[Opening Extracted information section]

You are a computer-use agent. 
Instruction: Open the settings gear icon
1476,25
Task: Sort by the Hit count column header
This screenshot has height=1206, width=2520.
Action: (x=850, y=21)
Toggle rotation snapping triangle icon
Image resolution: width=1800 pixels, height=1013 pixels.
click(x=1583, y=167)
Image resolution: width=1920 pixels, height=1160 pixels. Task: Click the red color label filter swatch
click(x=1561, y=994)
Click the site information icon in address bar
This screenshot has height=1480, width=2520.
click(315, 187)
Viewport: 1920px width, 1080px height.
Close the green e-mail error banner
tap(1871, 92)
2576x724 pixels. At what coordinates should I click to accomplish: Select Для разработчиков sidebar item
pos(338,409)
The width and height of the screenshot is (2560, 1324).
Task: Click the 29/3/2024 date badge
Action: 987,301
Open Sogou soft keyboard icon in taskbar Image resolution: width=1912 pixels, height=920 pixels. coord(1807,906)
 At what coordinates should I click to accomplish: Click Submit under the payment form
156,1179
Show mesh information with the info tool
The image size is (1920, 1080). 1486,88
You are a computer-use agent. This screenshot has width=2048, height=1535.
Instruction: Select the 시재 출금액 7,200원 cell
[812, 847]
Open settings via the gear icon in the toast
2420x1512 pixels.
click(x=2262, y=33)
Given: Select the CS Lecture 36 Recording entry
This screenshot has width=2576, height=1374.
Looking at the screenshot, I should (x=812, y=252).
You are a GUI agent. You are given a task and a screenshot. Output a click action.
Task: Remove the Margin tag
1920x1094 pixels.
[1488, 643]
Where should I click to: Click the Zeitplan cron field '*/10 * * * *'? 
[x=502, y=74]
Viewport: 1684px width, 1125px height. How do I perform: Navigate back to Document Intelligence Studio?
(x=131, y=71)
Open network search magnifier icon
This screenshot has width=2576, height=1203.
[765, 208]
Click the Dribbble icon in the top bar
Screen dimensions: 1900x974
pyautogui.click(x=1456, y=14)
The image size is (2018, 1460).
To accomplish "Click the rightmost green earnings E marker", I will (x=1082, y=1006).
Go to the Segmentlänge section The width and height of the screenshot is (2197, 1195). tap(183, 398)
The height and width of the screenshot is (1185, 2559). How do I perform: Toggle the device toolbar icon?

[Closing Extracted information section]

— Your task —
Set down, exactly as written, each line of the data from its opening line through the one containing "Toggle rotation snapping triangle icon". Output nothing more.

— Solution to the problem —
You are a computer-use agent. 
Instruction: Open the settings gear icon
1476,25
Task: Sort by the Hit count column header
This screenshot has height=1206, width=2520.
Action: (x=850, y=21)
Toggle rotation snapping triangle icon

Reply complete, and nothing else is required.